Atlanta business owner brings SustainAble Home Goods to Ponce City Market

LaToya Tucciarone is the owner of SustainAble Home Goods at Ponce City Market.

Candace Wheeler / WABE

The history of the Fair Trade Movement dates backs to the 1940s and ’50s when the United States began buying needlework from Puerto Rico, a U.S. territory. Since then, it has grown to an international movement, including millions of farmers and workers around the globe.

Here in Atlanta, one local entrepreneur has started a home goods business — using items sourced globally from artists and craft-makers — called SustainAble Home Goods and Accessories.

Its owner LaToya Tucciarone said the idea to create her company came from her experiences traveling the globe with her husband, where, in addition to celebrating unique cultures, they also witnessed poverty.

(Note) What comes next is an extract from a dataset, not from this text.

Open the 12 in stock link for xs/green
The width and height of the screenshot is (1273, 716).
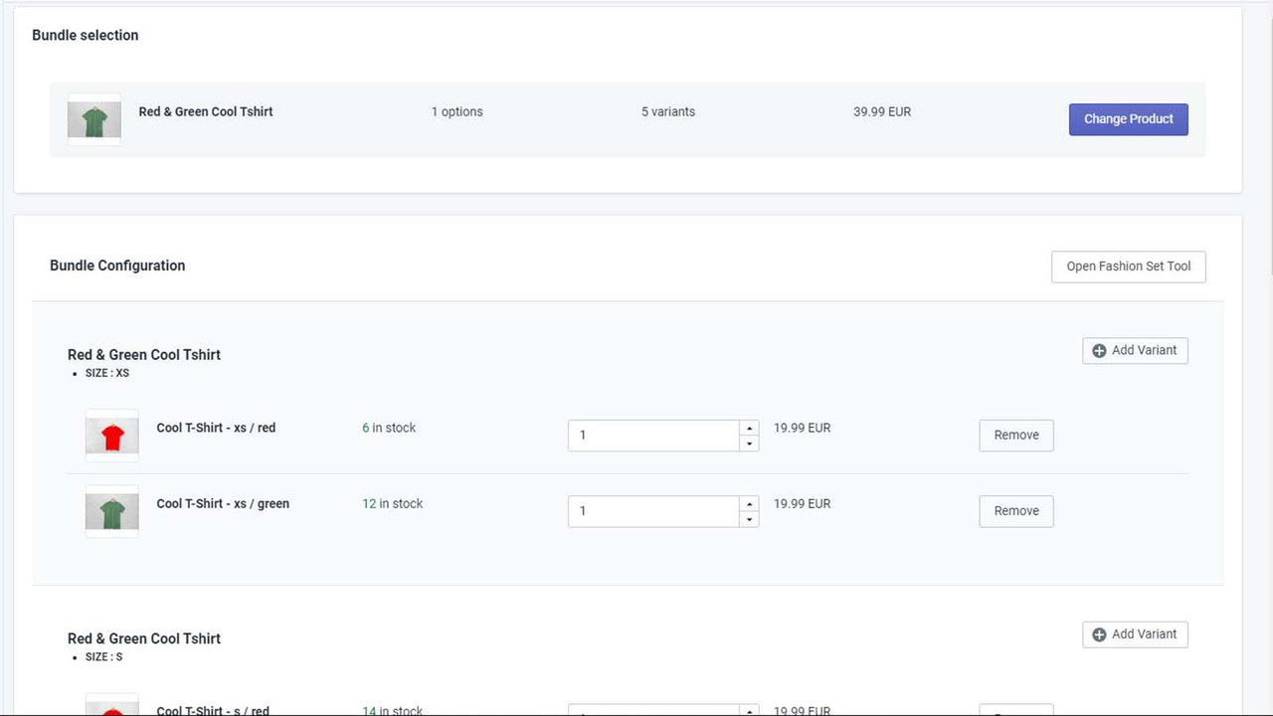(392, 503)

“We’ve seen organizations come into those spaces and try to help by offering aid, or coming in and creating their own systems for people to partake in, and we’ve just seen those systems fail,” Tucciarone said. “For us [we thought] there has to be a better way to engage in the issue of world poverty.”

It was those experiences paired with Tucciarone getting the opportunity to work with a fair trade jewelry company for two years, which sparked the idea for SustainAble Home Goods.

“That was the first time I saw business being used for the good of others, and seeing how business could be used as a tool of empowerment for people, especially in countries where craft culture is such a big deal,” Tucciarone said. “SustainAble was born out of those two realities of trying to find a dignified way to engage in world poverty and using business as a tool for good.”

SustainAble Home Goods officially launched in 2017 as an online business with some pop-up shopping experiences around metro Atlanta. At the beginning of this year, Tucciarone started speaking with representatives from Ponce City Market about finding a more permanent space. The company opened a full-time space inside a shipping container in March 2019.

The company sources goods from at least 25 different countries, including Peru, Zimbabwe, Senegal and Guatemala.

Tucciarone said the artists she purchases from set their prices for their goods with some negotiating involved and that within the past year, she’s worked to have more direct relationships with artisans.

“Fair trade is not a charity; it’s a way of doing business where the producers, and the good of the producers, is put at the forefront,” Tucciarone said.

Ultimately Tucciarone believes SustainAble Home Goods is more than just a good business model.

“We believe that sustainability is not just about being eco-friendly and about the planet, but we also believe in sustainable jobs for people in marginalized communities,” Tucciarone said. “We also believe that when you can create sustainable jobs, you can create sustainable communities and then a sustainable planet.”